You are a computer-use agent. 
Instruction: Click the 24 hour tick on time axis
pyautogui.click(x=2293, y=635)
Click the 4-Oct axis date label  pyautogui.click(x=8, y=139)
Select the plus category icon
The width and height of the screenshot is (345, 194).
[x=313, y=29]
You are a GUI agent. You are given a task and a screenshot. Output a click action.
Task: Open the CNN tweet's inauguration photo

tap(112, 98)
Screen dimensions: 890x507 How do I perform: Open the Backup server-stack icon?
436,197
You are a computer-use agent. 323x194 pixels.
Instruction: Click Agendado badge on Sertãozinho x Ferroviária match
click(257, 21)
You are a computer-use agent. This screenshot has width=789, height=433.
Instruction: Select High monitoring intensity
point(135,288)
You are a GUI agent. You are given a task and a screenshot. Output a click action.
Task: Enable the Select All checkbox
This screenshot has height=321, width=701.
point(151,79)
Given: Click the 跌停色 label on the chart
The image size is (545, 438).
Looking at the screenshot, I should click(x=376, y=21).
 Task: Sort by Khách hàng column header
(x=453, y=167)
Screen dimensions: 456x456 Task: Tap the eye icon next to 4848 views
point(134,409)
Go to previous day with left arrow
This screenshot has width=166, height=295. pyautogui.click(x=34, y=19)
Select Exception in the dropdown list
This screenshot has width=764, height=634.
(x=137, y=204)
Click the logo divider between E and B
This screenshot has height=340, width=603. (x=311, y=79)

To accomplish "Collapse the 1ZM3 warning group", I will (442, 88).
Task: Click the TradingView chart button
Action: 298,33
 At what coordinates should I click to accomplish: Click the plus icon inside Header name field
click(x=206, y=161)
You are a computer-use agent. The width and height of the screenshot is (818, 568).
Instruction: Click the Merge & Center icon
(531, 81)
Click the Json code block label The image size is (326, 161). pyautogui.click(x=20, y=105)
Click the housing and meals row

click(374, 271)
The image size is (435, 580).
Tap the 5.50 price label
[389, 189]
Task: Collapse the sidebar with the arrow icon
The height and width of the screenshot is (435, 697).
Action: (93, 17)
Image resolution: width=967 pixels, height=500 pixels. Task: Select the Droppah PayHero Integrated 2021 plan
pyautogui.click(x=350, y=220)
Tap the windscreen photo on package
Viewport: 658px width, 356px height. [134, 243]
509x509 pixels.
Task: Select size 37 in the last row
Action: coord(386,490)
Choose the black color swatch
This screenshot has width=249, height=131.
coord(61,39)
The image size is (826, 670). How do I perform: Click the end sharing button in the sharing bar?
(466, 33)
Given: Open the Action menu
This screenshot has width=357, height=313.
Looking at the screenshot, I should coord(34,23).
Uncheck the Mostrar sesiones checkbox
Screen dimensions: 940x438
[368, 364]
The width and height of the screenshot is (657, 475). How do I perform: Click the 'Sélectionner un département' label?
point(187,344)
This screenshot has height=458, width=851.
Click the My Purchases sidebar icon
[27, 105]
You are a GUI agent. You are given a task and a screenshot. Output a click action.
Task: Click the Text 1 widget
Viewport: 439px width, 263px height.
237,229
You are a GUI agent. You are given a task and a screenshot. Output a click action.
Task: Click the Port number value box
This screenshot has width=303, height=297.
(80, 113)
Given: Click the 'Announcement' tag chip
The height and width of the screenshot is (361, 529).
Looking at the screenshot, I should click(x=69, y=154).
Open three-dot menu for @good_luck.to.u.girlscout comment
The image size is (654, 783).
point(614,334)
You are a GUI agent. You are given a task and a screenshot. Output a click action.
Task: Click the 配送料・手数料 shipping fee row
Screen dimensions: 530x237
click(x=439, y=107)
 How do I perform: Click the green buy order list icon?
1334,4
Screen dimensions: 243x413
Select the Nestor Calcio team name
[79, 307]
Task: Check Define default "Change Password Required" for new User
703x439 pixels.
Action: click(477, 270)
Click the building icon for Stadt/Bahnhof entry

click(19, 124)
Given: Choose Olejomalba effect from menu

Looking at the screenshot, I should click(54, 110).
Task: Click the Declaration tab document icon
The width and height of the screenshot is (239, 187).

TASK INSTRUCTIONS:
Please tally every line of the entries that holds "checkbox" and answer with that figure alone.

SOLUTION BELOW:
2